Making your first investment can be both incredibly daunting and rewarding. If I were to go back in time to my very first investment, my approach would be to invest in blue-chip, large-cap S&P/ASX 200 (INDEXASX: XJO) shares. The focus here is not on your typical big four banks, but rather shares that have a strong track record and/or sector tailwinds.
So, in that vein, here are 3 ASX 200 shares that have performed strongly in both the short and long term and could be worthy of your first investment.
1. Magellan Financial Group Ltd (ASX: MFG)
Magellan Financial Group is a funds management businesses that also offers international investment funds to high net worth and retail investors in Australia, New Zealand and institutional investors globally.
As Magellan is a fund manager, it is important to observe MFG's monthly updates regarding its funds under management inflows/outflows and the overall state of the global equity market. The more inflow of capital it gets, and better financial market conditions, the more profitable Magellan is.
Magellan is arguably one of the best fund managers out there. Its quality can be reflected in its share price, which soared by more than 150% in 2019. The company has enjoyed strong performance in its global equity and infrastructure strategies, despite challenging market conditions. In FY19, Magellan's average funds under management increased 28% to $75.8 billion, management and services fees rose by 22% to $472.5 million and profit before tax and performance fees rose by 29% to $376.2 million. Magellan also pays a 3.4% dividend yield.
2. Computershare Limited (ASX: CPU)
Computershare primarily provides stock registration and transfer services to companies listed on stock markets, but also offers technology services for stock exchanges, investor services for shareholders and employee share plan management across more than 20 countries.
The company provides necessary services to investors and institutions alike, while also expanding its service verticals to include mortgage services in the United States and the United Kingdom. Computershare has seen quality recurring revenues and consistent high returns with a recurring revenue compound annual growth rate (CAGR) of 8.4% for the past 10 years.
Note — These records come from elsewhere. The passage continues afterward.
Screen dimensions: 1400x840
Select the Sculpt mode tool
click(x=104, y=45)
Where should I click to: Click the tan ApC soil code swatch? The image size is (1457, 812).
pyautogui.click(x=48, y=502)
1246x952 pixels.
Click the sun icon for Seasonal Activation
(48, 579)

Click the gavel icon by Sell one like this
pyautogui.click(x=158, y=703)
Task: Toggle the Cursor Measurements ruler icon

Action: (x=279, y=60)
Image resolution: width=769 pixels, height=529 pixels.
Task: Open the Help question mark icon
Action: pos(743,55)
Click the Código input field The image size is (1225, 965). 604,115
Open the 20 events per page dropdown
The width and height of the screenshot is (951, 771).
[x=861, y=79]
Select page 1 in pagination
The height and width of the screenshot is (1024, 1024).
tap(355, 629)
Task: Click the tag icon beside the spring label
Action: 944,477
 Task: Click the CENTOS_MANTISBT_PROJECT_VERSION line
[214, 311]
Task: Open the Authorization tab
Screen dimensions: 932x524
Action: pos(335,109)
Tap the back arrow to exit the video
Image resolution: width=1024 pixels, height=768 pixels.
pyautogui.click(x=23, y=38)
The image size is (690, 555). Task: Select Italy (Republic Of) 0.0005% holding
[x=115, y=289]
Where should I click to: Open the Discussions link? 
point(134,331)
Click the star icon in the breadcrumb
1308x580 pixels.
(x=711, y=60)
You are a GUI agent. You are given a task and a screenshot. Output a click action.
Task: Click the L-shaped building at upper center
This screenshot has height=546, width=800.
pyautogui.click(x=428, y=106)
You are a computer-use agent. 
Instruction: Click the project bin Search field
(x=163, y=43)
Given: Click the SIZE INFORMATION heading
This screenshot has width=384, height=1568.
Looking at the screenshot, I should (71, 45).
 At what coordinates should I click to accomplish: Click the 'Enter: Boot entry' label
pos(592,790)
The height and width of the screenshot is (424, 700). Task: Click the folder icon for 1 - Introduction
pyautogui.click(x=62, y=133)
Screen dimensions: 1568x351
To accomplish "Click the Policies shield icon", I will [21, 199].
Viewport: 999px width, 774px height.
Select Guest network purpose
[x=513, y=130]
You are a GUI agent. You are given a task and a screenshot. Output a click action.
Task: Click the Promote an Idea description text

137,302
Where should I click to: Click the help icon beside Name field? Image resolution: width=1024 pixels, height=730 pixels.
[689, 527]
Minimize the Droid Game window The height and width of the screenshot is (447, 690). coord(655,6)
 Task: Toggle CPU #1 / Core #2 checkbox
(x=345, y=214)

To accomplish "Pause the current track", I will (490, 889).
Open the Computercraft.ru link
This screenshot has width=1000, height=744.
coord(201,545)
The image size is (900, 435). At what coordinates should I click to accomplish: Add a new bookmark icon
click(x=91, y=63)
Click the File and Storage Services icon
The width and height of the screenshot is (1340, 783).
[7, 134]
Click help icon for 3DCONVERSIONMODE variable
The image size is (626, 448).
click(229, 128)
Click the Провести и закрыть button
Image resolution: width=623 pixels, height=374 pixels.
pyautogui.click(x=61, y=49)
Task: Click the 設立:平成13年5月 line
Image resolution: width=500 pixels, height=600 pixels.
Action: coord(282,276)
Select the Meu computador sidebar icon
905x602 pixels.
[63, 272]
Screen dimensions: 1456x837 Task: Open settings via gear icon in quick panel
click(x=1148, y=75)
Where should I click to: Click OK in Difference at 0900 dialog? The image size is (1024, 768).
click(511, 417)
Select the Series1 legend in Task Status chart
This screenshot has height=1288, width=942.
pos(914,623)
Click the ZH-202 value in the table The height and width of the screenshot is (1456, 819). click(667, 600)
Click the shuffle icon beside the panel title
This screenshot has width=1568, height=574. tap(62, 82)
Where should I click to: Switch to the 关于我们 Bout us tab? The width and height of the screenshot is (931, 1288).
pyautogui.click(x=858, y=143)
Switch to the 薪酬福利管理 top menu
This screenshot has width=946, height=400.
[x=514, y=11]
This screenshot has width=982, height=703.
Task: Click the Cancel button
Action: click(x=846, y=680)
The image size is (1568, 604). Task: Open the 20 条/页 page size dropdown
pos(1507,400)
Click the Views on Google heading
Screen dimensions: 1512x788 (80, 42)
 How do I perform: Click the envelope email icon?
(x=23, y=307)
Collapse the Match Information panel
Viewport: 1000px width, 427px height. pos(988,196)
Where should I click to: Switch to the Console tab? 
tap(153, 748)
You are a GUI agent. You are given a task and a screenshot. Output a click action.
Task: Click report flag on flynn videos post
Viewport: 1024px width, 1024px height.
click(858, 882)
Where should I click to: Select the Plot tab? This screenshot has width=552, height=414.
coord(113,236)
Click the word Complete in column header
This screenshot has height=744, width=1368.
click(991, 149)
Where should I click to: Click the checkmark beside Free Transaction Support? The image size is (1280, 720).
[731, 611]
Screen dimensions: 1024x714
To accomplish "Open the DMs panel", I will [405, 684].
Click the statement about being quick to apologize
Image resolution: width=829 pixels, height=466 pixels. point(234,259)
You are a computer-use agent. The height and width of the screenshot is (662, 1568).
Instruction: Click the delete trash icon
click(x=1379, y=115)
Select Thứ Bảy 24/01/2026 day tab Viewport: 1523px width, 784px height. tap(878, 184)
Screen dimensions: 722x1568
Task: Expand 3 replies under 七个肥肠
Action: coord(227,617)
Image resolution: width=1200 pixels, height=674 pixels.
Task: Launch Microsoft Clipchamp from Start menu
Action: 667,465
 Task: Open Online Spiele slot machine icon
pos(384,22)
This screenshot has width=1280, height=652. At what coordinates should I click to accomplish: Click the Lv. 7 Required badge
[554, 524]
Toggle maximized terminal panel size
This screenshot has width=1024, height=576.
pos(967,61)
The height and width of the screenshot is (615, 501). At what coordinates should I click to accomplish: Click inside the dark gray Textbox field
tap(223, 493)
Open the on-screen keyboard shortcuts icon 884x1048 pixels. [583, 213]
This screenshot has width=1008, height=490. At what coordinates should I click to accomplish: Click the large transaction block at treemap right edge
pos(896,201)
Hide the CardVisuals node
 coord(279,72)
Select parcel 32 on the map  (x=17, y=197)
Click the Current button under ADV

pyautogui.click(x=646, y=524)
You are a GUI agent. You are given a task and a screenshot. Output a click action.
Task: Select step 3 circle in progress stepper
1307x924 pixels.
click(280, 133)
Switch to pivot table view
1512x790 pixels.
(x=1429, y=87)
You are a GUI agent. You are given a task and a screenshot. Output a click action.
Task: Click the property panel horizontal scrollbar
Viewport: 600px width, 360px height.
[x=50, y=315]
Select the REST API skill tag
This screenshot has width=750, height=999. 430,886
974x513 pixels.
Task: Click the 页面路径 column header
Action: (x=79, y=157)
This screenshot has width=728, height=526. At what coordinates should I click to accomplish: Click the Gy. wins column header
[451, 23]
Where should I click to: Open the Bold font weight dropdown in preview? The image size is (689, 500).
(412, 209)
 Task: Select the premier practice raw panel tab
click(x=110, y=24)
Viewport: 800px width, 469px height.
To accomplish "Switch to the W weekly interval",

Computershare would represent a reliable, slow-moving, long-term investment that also pays investors a 2.6% dividend.
3. BHP Group Ltd (ASX: BHP)
BHP is the second largest mining company in the world behind British-Swiss miner, Glencore. The company is a diversified natural resources company producing commodities including petroleum, copper, iron ore, metallurgical coal, energy coal and nickel.
There has been a strong lift in commodity prices across the board in 2019. Notably, iron ore prices skyrocketed in 2019 following the tailings dam collapse in Brazil, halting production of the world's largest iron ore miner, Vale SA. This resulted in the iron ore spot price soaring from US$70 per tonne to a peak of US$120. Iron ore prices have normalised, but still sit at an elevated US$90 per tonne. Strong commodity prices can be reflected in BHP's net profit, which increased 124% in FY19.
The commodity markets are expected to remain strong, which can provide further tailwinds for BHP in 2020. BHP also pays a 4.9% dividend.